Comorbidities Rather Than Age Are Associated With the Use of Immunomodulators in Elderly-onset Inflammatory Bowel Disease

Kariyawasam VC1,2, Kim S1,3, Mourad FH1, Selinger CP1,4, Katelaris PH1,2, Brian Jones D1,2, McDonald C1, Barr G1, Chapman G1, Colliwshaw J1, Lunney PC1,2, Middleton K1,2, Wang RR1, Huang T1,2, Andrews J5, Pathirana PW1,3, Leong RW1,3. Inflamm Bowel Dis. 2018 Dec 29. doi: 10.1093/ibd/izy389. [Epub ahead of print]
 
     

Author information

1 Gastroenterology and Liver Services, Concord Hospital, Sydney, Australia.

2 Faculty of Medicine, University of Sydney, Sydney, Australia.

3 Faculty of Medicine, The University of New South Wales, Sydney, Australia.

4 Leeds Teaching Hospitals NHS Trust, Leeds, United Kingdom.

5 IBD Services, Department of Gastroenterology, Royal Adelaide Hospital, Adelaide, Australia.

Abstract

BACKGROUND AND AIM: The use of immunomodulators (IMs) is often avoided in elderly patients with inflammatory boweldisease (IBD) due to concerns about complications. Our aim is to compare the use of IMs in elderly and younger patients with Crohn's disease (CD) or ulcerative colitis (UC) and identify markers that predict their use.
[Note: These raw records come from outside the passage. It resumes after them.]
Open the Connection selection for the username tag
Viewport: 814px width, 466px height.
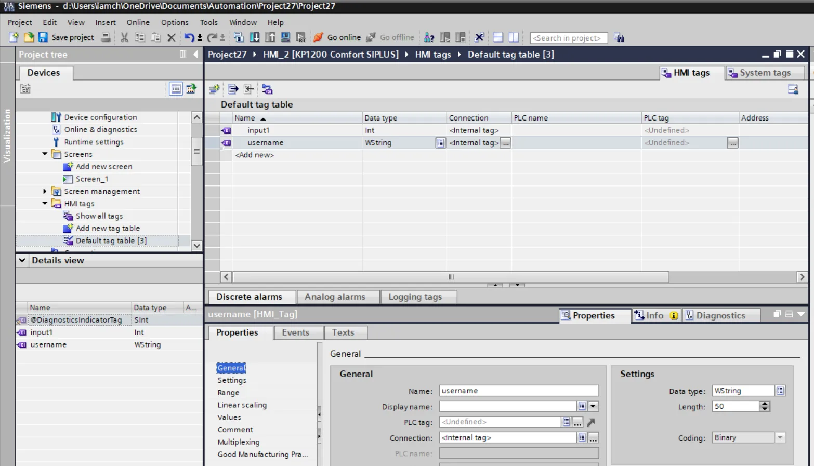tap(505, 142)
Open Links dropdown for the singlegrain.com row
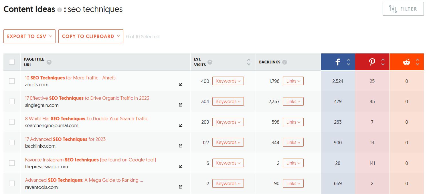The image size is (439, 194). (x=293, y=101)
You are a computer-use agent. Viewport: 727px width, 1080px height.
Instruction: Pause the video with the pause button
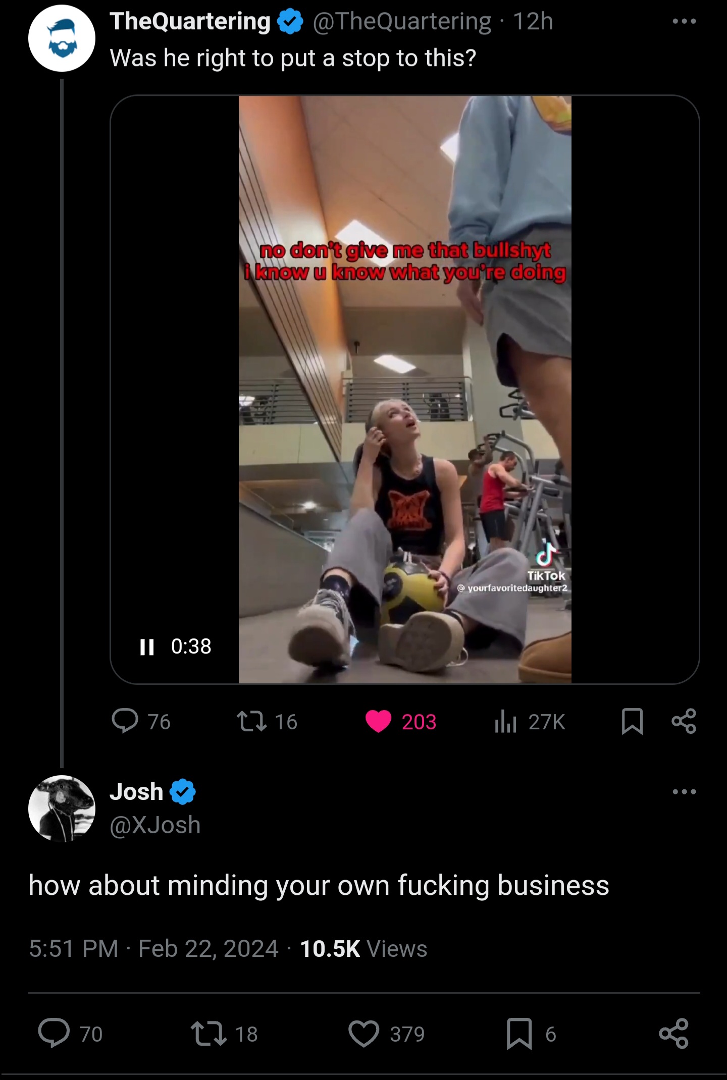[x=147, y=646]
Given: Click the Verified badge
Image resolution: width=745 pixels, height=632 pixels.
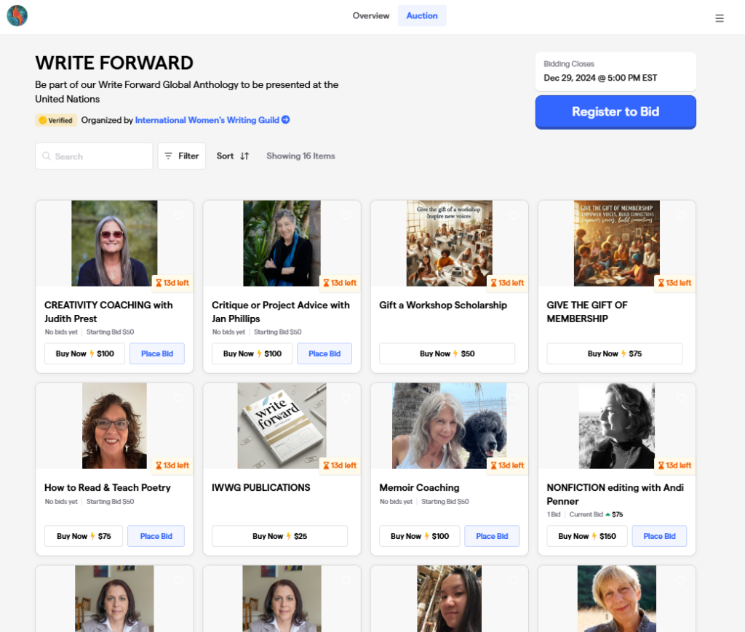Looking at the screenshot, I should pyautogui.click(x=56, y=121).
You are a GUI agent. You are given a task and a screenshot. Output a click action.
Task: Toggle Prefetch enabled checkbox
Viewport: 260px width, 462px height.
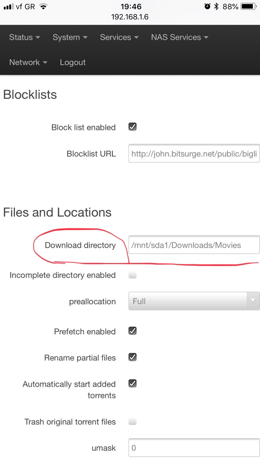pos(133,331)
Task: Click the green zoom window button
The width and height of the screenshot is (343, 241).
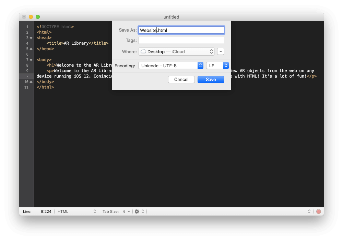Action: point(38,17)
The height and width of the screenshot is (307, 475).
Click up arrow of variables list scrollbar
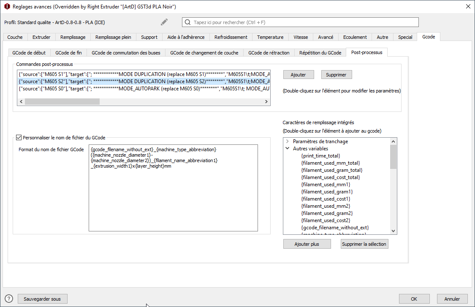(x=393, y=141)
METHODS: In this retrospective cohort study, patients diagnosed with IBD from 1970 to 2009 were recruited from the "Sydney IBD Cohort." Patients diagnosed at age 60 years old or older and between 16 and old 40 years were classified as "elderly-onset" and "young-onset" respectively.

RESULTS: A total of 255 elderly-onset patients (115 CD, 140 UC) and 1244 young-onset patients (657 CD, 587 UC) were recruited. Most elderly-onset patients had colonic CD (61.4%), whereas young-onset patients had predominantly ileocolonic CD (42.8%, P < 0.0001). Left-sided UC was the most common disease localization for both elderly-onset (52.1%) and young-onset patients (42.2%, P = 0.013). The cumulative probability of IM exposure at 5 years post-diagnosis was significantly less in elderly-onset patients compared with young-onset patients for CD (20.0% vs 33.4%, P = 0.0002) and UC (7.8% vs 13.4%, P = 0.0007). Age at diagnosis was not associated with the time to IMs introduction. Charlson Comorbidity Index was shown to delay IM introduction in CD (hazard ratio [HR] 0.863; 95% CI, 0.787-0.946; P = 0.002) and UC (HR 0.807; 95% CI, 0.711-0.917; P = 0.001). Early IM use was associated with reduced need for abdominal and perianal surgery in CD (HR 0.177; 95% CI, 0.089-0.351; P < 0.0001).

CONCLUSIONS: Comorbidity and not age at diagnosis is associated with IM introduction. Early IM is associated with reduced surgery in both young- and elderly-onset CD but not UC.